Cambia "Nueva York" por "Chicago" y vuelve a escribir el relato sobre la mujer enigmática empezando por "La enigmática mujer" y siguiendo hasta "en una vida.".

***** Texto proporcionado *****

La enigmática mujer me contó que
necesitaba un cambio en mi vida, ya que notaba por mi sonrisa melancólica que
el devenir de los días sin cambios estaba haciéndome entrar en una depresión
sin salida. Cuando me preguntó si estaba en lo cierto, le dije que justo ayer
me había mudado a Nueva York, y que qué más cambios quería en una vida.
Entonces pasó a su segundo truco, que era contarme que notaba que tenía una
relación apagada con mi padre, y que por eso tenía que darme su tarjeta para
que habláramos en privado. La mujer me hizo gracia, y pensé por un momento que
estaba ante un reportaje que podría interesar a algún medio español. Entonces
la mujer empezó a preguntarme por mi madre, y ya en ese momento le hice la
pregunta que la desactivó: “¿Who are you?”. Tras desearme un buen viaje, se fue
al sofá en el que estaba su acompañante, un tipo repeinado con aspecto del sur
de Europa que bien podría haber salido en una película de Scorsese.

***** Contenido del listado *****

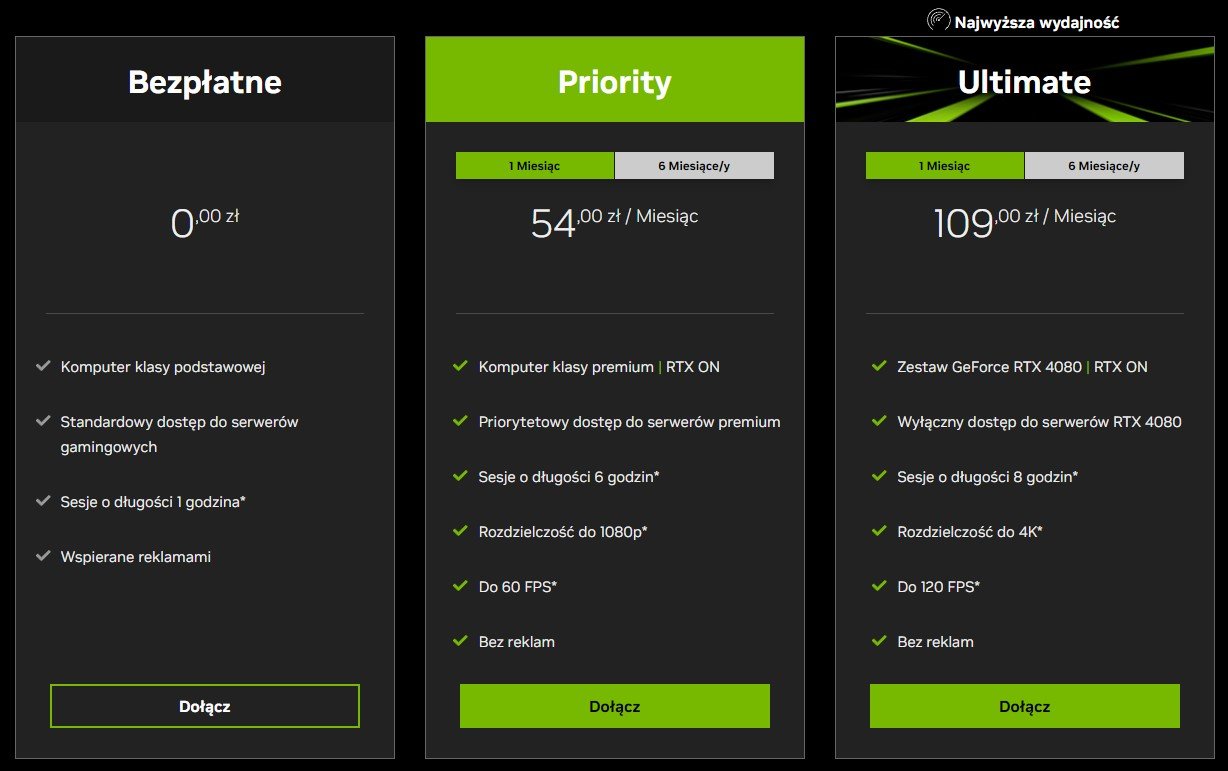Click the Priority plan header
Image resolution: width=1228 pixels, height=771 pixels.
pos(614,81)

*****

Resultado de la tarea ▸
La enigmática mujer me contó que
necesitaba un cambio en mi vida, ya que notaba por mi sonrisa melancólica que
el devenir de los días sin cambios estaba haciéndome entrar en una depresión
sin salida. Cuando me preguntó si estaba en lo cierto, le dije que justo ayer
me había mudado a Chicago, y que qué más cambios quería en una vida.